Vivre entre la promesse et l’accomplissement
Qu’est-ce que tu attends de Dieu, là, tout de suite ? Une prière exaucée ? La sagesse pour une décision importante à prendre ? La force pour tenir encore un jour de plus ? Une direction claire ?
Cette semaine, je me retrouve en plein temps d’attente pour tout ça. Pas seulement pour moi, mais aussi pour ma famille. J’aimerais être patiente dans l’attente. J’aimerais avoir la foi. Mais quand je regarde le problème immense qui se dresse devant moi, je réalise à quel point je suis limitée… et à quel point la situation est impossible à gérer par mes propres forces. Alors, en ce moment même, je suis obligée d’attendre.
Et je ne suis pas seule. Je suis même en très bonne compagnie.
L’un des grands thèmes de la Bible, c’est justement cela : des hommes et des femmes qui ont appris à faire confiance à Dieu pendant l’attente. À Le voir ouvrir des portes. À Le voir accomplir l’impossible.
Tout ce dont Dieu a besoin de notre part, c’est d’un tout petit grain de foi, pour faire grandir un arbre immense de confiance dans nos vies. Nous avons besoin d’apprendre à Le voir tel qu’Il est et de Lui laisser faire le reste. La question, c’est : est-ce que nous allons Lui faire confiance ?
Si tu traverses une saison d’attente en ce moment, sache-le : tu n’es pas seule. Dieu est à l’œuvre tout autour de nous, en nous et à travers nous, pour nous conduire au moment qu’Il a fixé, pour nous guider de la meilleure manière possible afin d’accomplir Son plan en nous.
Aujourd’hui, prenons quelques instants pour regarder dans la Bible l’un des tout premiers grands hommes de foi : Abraham. Dieu lui a fait une promesse incroyable, une promesse qui exigeait d’attendre — longtemps. Mais quand Dieu a finalement agi, l’attente en valait vraiment la peine.
Et il en sera de même pour nous, à mesure que nous apprenons à faire confiance à Dieu, pas à pas, à chaque étape du chemin.
Patience…les bonnes choses arrivent
As-tu déjà entendu cette expression : « Les bonnes choses arrivent à ceux qui savent attendre » ?

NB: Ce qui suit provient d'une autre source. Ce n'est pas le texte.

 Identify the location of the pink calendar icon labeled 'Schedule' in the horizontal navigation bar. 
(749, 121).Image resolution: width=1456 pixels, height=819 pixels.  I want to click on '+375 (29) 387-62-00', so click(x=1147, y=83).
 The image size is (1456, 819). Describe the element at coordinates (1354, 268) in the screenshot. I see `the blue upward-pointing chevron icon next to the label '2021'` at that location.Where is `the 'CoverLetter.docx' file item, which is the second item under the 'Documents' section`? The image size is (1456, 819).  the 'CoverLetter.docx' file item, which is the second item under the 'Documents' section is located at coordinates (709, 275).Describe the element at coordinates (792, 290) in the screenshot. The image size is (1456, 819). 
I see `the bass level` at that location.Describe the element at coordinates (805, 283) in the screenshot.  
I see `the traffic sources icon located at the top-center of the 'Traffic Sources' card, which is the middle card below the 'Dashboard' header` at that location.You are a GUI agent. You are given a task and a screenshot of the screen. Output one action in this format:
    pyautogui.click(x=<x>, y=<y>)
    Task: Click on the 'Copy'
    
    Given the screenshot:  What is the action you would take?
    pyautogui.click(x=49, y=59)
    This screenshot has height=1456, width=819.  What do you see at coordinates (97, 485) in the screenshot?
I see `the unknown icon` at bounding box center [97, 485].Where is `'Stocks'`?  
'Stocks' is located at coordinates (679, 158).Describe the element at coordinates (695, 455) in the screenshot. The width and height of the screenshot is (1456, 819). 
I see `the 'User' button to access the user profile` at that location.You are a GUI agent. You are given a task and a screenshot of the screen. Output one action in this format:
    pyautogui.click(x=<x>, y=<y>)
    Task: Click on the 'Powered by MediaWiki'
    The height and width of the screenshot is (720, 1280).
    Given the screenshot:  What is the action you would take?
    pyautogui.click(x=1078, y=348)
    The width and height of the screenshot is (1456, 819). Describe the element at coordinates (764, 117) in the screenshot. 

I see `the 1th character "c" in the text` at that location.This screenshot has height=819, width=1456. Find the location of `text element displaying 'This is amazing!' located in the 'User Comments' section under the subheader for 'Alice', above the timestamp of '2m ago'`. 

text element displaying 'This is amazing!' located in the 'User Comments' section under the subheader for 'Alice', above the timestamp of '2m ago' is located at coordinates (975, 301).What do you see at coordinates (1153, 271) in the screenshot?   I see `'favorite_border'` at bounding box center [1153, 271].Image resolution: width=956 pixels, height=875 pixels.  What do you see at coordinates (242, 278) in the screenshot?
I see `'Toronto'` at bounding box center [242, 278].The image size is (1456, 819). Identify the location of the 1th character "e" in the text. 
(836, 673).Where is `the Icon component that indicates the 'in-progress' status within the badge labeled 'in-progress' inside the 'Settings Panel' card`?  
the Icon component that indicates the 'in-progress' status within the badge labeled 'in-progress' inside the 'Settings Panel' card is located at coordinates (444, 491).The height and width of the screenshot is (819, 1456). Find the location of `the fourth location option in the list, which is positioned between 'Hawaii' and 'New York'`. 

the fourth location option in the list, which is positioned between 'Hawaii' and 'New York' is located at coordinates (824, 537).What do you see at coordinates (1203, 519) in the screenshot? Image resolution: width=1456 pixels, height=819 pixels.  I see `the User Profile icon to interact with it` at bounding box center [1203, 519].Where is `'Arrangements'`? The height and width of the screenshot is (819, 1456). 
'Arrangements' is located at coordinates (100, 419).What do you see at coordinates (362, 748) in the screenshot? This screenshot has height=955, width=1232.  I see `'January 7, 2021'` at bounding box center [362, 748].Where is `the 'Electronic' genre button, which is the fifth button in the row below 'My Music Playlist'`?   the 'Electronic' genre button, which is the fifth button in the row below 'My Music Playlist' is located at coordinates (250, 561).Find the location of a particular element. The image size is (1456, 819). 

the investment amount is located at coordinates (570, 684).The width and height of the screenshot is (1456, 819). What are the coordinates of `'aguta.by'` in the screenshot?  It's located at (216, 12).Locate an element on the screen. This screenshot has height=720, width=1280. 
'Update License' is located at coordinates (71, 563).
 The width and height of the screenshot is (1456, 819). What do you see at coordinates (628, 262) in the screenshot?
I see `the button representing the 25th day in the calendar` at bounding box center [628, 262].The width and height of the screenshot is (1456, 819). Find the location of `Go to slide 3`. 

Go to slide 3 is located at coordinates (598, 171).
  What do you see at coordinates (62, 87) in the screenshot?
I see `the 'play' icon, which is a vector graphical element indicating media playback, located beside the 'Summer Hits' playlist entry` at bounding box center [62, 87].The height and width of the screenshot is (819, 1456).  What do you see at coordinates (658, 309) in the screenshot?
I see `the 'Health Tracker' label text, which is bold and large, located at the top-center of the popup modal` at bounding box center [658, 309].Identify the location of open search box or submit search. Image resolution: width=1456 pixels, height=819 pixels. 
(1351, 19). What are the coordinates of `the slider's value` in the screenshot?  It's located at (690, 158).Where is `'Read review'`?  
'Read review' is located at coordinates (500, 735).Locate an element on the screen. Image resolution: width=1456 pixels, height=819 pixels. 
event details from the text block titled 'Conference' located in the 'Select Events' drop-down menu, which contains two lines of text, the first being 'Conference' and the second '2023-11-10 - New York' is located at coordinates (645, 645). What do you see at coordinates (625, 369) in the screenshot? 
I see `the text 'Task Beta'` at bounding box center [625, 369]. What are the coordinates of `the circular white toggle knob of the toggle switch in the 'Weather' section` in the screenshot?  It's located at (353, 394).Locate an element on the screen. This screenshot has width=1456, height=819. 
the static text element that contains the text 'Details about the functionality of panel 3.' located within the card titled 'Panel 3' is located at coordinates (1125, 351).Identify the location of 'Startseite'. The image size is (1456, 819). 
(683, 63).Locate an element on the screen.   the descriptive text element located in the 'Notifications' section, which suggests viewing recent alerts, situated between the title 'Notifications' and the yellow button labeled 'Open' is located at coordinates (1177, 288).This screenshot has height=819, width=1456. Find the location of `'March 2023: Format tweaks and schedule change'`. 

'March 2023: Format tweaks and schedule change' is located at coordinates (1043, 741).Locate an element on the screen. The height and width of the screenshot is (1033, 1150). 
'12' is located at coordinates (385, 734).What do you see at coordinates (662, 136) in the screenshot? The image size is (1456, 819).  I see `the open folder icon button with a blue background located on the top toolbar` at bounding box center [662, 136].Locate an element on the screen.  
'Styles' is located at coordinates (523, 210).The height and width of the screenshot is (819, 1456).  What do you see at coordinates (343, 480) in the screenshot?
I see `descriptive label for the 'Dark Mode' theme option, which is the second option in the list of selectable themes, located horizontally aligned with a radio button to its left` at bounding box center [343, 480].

Ça sonne un peu… karma, non? Comme si le simple fait d’attendre produisait automatiquement quelque chose de bon dans nos vies. Comme si, en envoyant de «bonnes ondes dans l’univers» et en attendant suffisamment longtemps, le bien allait forcément nous revenir.
Honnêtement, ça me fait un peu penser à une vision très évolutionniste des choses : l’idée que si on laisse assez de temps à un grand vide aléatoire, il finira bien par exploser et produire toute la diversité, la complexité et l’ordre incroyables que nous observons dans l’univers.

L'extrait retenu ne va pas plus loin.